After 30 seconds of processing, the model delivered the correct solution, breaking down its reasoning in real-time. The interface is designed to showcase the model’s step-by-step thought process, providing insight into how it arrives at an answer. Phrases like “I’m curious about,” “I’m thinking through,” and “Let me see” give the illusion that the model is “thinking,” though Tworek is quick to clarify that this is just a design feature.
“This is not human thinking,” Tworek emphasizes. “But the model spends more time processing, and we wanted to design an interface that reflects that deeper, more deliberate approach.”
McGrew adds, “There are moments where it feels surprisingly human, and then there are moments where it feels entirely alien. The model can even signal when it’s running out of time, saying something like, ‘Let me get to an answer quickly,’ or it may weigh options, saying, ‘I could do this or that, what should I do?’”
The Future of Reasoning AI and Autonomous Agents
Large language models like o1 still aren’t quite “smart” in the human sense. They’re essentially sophisticated pattern-recognition machines, predicting word sequences based on vast amounts of data. But OpenAI sees reasoning as the next crucial step toward creating AI that can function more autonomously—an agent capable of making decisions and taking actions on behalf of its users.
As OpenAI reportedly seeks to raise additional funding at a staggering $150 billion valuation, the success of models like o1 will be critical to its momentum. Cracking reasoning abilities could lead to breakthroughs in areas ranging from medicine to engineering, with AI systems capable of solving problems that go beyond mere pattern recognition.

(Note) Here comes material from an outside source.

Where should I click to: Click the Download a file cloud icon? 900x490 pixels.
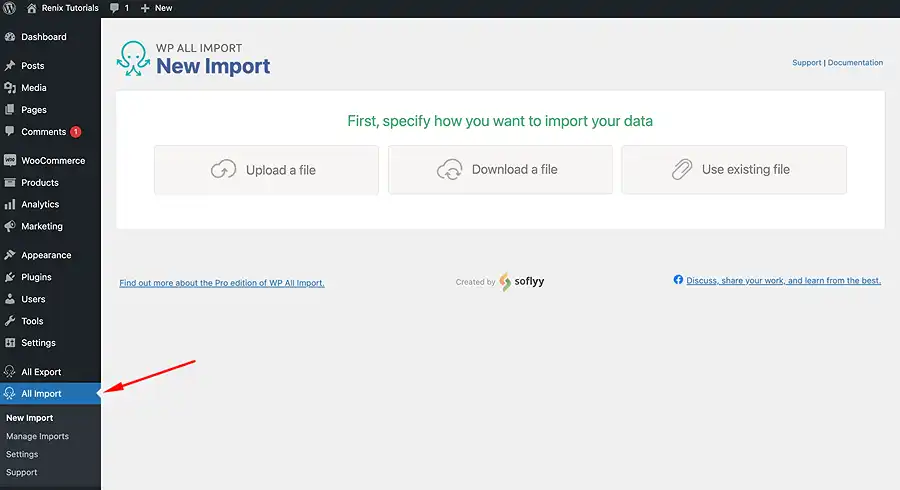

“We’ve been working on reasoning for months,” McGrew says. “We think it’s the key breakthrough needed to push toward human-like intelligence. It’s a new modality that could finally allow models to solve the really hard problems that stand in the way of progress.”

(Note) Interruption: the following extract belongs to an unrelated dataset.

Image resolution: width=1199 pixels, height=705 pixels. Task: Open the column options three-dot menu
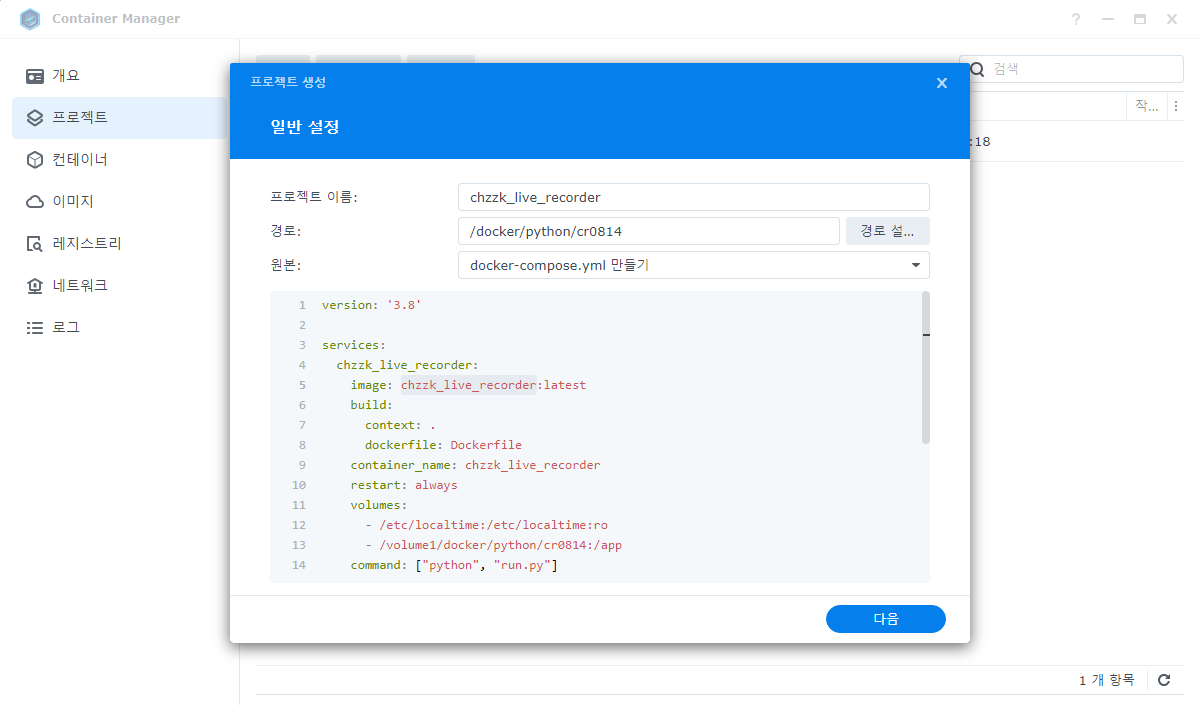(x=1176, y=106)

Conclusion: The Dawn of Reasoning AI
While o1’s reasoning abilities may be slower and more expensive than its predecessors, it represents a bold step forward for OpenAI and the field of artificial intelligence as a whole. The introduction of reasoning capabilities could pave the way for more intelligent, autonomous systems capable of solving complex problems that once seemed beyond the reach of machines. The future of AI might not be human, but with models like o1, it’s getting closer to thinking like one.